[[ Data to use open ]]

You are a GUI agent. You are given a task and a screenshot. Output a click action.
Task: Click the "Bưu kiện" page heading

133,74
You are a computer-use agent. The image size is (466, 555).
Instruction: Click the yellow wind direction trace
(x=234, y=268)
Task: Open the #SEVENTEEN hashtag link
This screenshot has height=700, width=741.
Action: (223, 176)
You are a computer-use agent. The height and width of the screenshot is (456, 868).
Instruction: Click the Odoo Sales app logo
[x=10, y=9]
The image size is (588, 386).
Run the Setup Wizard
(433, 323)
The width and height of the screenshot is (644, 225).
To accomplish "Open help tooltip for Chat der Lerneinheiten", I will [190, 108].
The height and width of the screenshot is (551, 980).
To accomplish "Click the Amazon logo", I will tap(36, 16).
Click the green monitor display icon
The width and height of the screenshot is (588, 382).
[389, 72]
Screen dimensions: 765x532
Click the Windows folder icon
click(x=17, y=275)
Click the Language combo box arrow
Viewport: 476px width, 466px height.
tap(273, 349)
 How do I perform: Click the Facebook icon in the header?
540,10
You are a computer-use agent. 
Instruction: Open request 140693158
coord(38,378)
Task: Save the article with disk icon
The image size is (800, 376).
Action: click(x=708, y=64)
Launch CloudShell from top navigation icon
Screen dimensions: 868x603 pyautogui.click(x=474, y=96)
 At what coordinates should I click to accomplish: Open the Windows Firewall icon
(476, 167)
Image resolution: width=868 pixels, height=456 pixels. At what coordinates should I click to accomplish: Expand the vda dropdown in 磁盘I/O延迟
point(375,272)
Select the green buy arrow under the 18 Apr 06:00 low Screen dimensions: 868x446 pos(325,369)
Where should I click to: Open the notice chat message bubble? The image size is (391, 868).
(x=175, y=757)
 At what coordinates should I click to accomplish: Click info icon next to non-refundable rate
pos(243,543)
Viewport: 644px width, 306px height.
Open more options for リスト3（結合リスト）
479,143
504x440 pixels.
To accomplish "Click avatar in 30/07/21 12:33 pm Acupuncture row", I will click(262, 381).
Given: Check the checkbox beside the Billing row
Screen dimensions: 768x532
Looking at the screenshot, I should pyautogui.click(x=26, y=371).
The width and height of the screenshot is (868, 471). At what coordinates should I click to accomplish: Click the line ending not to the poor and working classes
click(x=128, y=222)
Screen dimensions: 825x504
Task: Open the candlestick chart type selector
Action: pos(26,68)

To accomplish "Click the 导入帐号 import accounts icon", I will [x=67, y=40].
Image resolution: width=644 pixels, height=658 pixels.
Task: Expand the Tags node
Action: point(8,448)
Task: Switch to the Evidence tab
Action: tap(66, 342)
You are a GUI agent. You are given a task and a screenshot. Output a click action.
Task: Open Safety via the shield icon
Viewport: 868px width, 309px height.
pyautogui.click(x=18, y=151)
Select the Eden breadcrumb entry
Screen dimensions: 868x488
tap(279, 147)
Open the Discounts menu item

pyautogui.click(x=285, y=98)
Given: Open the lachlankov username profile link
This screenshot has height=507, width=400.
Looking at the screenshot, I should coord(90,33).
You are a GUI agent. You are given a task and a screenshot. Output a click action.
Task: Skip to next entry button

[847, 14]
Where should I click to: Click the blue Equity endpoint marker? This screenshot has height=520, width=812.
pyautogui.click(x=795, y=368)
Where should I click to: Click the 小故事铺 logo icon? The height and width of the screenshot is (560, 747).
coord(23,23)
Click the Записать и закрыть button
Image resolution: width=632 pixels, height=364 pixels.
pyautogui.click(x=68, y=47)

[[ Data to use closed ]]

**Task statement**
Write all the data out again, exactly.

**Result for this exercise**
You are a GUI agent. You are given a task and a screenshot. Output a click action.
Task: Click the "Bưu kiện" page heading

133,74
You are a computer-use agent. The image size is (466, 555).
Instruction: Click the yellow wind direction trace
(x=234, y=268)
Task: Open the #SEVENTEEN hashtag link
This screenshot has height=700, width=741.
Action: (223, 176)
You are a computer-use agent. The height and width of the screenshot is (456, 868).
Instruction: Click the Odoo Sales app logo
[x=10, y=9]
The image size is (588, 386).
Run the Setup Wizard
(433, 323)
The width and height of the screenshot is (644, 225).
To accomplish "Open help tooltip for Chat der Lerneinheiten", I will [190, 108].
The height and width of the screenshot is (551, 980).
To accomplish "Click the Amazon logo", I will tap(36, 16).
Click the green monitor display icon
The width and height of the screenshot is (588, 382).
[389, 72]
Screen dimensions: 765x532
Click the Windows folder icon
click(x=17, y=275)
Click the Language combo box arrow
Viewport: 476px width, 466px height.
tap(273, 349)
 How do I perform: Click the Facebook icon in the header?
540,10
You are a computer-use agent. 
Instruction: Open request 140693158
coord(38,378)
Task: Save the article with disk icon
The image size is (800, 376).
Action: click(x=708, y=64)
Launch CloudShell from top navigation icon
Screen dimensions: 868x603 pyautogui.click(x=474, y=96)
 At what coordinates should I click to accomplish: Open the Windows Firewall icon
(476, 167)
Image resolution: width=868 pixels, height=456 pixels. At what coordinates should I click to accomplish: Expand the vda dropdown in 磁盘I/O延迟
point(375,272)
Select the green buy arrow under the 18 Apr 06:00 low Screen dimensions: 868x446 pos(325,369)
Where should I click to: Open the notice chat message bubble? The image size is (391, 868).
(x=175, y=757)
 At what coordinates should I click to accomplish: Click info icon next to non-refundable rate
pos(243,543)
Viewport: 644px width, 306px height.
Open more options for リスト3（結合リスト）
479,143
504x440 pixels.
To accomplish "Click avatar in 30/07/21 12:33 pm Acupuncture row", I will click(262, 381).
Given: Check the checkbox beside the Billing row
Screen dimensions: 768x532
Looking at the screenshot, I should pyautogui.click(x=26, y=371).
The width and height of the screenshot is (868, 471). At what coordinates should I click to accomplish: Click the line ending not to the poor and working classes
click(x=128, y=222)
Screen dimensions: 825x504
Task: Open the candlestick chart type selector
Action: pos(26,68)

To accomplish "Click the 导入帐号 import accounts icon", I will [x=67, y=40].
Image resolution: width=644 pixels, height=658 pixels.
Task: Expand the Tags node
Action: point(8,448)
Task: Switch to the Evidence tab
Action: tap(66, 342)
You are a GUI agent. You are given a task and a screenshot. Output a click action.
Task: Open Safety via the shield icon
Viewport: 868px width, 309px height.
pyautogui.click(x=18, y=151)
Select the Eden breadcrumb entry
Screen dimensions: 868x488
tap(279, 147)
Open the Discounts menu item

pyautogui.click(x=285, y=98)
Given: Open the lachlankov username profile link
This screenshot has height=507, width=400.
Looking at the screenshot, I should coord(90,33).
You are a GUI agent. You are given a task and a screenshot. Output a click action.
Task: Skip to next entry button

[847, 14]
Where should I click to: Click the blue Equity endpoint marker? This screenshot has height=520, width=812.
pyautogui.click(x=795, y=368)
Where should I click to: Click the 小故事铺 logo icon? The height and width of the screenshot is (560, 747).
coord(23,23)
Click the Записать и закрыть button
Image resolution: width=632 pixels, height=364 pixels.
pyautogui.click(x=68, y=47)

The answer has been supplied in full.